In groups of males, to each other, manhood is sometimes measured by "pulling", which is a term for kissing or having intercourse with a female, on a night out. The disrespect it produces for women is quite frankly despicable and revolting. In "Lad culture" women are more often than not referred to as 'pussy' and are idealised as objects rather than people.  Toni Pearce, President of the NUS said,
         “I was absolutely complicit in lad culture when I was at college. Looking back now it looks ridiculous. Pack mentality made me join in with sexist attitudes. Sometimes you can feel you need to make jokes about women in order to be liked."

       It would appear that the issue has stretched further, into influencing women to act in similar ways too. "Ladette Culture" started to appear in the 1990s and has increased ever since, seeing a rise in the amount of alcohol being consumed, being similar to that of men. It is actually having a devastating effect which some may not realise early on. Death rates of women in their thirties and forties has doubled in the past twenty years, due to alcohol related deaths, with limits being breached and their bodies' not being able to cope with the amounts they once drunk. This is not to mention the attitude some women have towards clubbing at University. As a result, it leaves many women feeling embarrassed and exploited after not being able to remember their own night, and having the worry about being taken advantage of sexually. However, the amount of women who seem to enjoy this type of behaviour and have a positive attitude towards sleeping with lots of men is outrageous. Both young women and men, need to have a lot more respect for themselves and others around them. Students need to respect that everyone is different and not everyone will enjoy the same things they do. The lack of respect for women is a huge problem still, however this lack of respect is coming from both genders, as so many young girls do not respect themselves enough. If this is the attitude so many young adults have, what does this mean for the future?

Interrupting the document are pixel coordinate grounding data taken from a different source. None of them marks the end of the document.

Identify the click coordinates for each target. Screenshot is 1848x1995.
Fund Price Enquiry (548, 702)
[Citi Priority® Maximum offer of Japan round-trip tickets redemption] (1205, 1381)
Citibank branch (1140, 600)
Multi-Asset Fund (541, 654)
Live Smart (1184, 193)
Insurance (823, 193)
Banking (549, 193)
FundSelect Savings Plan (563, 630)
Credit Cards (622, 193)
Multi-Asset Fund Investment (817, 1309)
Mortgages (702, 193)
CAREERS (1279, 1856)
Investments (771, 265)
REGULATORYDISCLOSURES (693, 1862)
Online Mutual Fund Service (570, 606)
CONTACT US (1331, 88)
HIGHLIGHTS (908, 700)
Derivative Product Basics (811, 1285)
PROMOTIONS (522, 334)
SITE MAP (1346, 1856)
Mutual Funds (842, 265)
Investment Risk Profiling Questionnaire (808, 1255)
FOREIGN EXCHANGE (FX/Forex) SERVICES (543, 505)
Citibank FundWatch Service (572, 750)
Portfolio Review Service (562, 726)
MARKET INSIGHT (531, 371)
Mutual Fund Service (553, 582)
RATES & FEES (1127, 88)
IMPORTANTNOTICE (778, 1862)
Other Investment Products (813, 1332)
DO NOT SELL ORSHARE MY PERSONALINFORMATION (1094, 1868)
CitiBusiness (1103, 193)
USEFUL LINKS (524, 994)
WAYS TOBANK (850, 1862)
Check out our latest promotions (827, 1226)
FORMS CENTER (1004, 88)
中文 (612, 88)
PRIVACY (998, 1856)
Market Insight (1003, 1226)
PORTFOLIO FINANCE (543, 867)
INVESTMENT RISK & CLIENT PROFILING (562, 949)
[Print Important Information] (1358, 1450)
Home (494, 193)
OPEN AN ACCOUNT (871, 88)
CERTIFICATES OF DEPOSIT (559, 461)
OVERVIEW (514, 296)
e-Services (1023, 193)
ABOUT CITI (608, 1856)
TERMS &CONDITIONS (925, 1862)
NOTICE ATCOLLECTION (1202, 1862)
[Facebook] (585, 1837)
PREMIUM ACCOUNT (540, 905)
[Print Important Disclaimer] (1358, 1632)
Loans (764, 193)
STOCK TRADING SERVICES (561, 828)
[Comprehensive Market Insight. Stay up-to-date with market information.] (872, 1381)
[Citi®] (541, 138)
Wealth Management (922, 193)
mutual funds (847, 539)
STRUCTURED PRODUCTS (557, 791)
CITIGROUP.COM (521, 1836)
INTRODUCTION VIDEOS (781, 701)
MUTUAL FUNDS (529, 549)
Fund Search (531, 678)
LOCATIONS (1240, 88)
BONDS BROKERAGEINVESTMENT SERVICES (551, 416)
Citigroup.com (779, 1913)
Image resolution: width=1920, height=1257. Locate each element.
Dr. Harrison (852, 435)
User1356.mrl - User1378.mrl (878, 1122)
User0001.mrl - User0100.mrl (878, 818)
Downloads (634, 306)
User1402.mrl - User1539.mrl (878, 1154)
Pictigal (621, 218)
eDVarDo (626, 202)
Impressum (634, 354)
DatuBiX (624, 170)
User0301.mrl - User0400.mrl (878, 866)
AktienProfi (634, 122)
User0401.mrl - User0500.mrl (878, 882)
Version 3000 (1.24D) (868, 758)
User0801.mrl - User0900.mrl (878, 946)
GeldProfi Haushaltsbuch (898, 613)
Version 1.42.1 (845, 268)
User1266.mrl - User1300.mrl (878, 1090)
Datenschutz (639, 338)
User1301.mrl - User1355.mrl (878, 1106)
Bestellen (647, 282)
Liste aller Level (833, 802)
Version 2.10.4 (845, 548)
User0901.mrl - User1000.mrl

I believe that something has to be done about peer pressure at Universities. Students should not have to feel pressured into doing anything they don't want to. They need to find the right balance between studying and partying, and find their own limits as to their intake of alcohol. Just because someone else can drink eight pints, doesn't mean you or anyone else should have to. Students need to realise that before they could legally drink, they had fun doing other things. The answer to "fun", is not always alcohol. If Universities worked on ways to raise awareness of peer pressure, it might be possible to abolish it. By warning students and helping them deal with the pressures through inductions when first welcomed to the Universities, students might feel more comfortable and confident if they are ever faced with it. Students need to realise that alcohol is not always the only option; their decisions are the ones that matter not peer pressured decisions. If they do, then University will be a much happier, safer place for every student.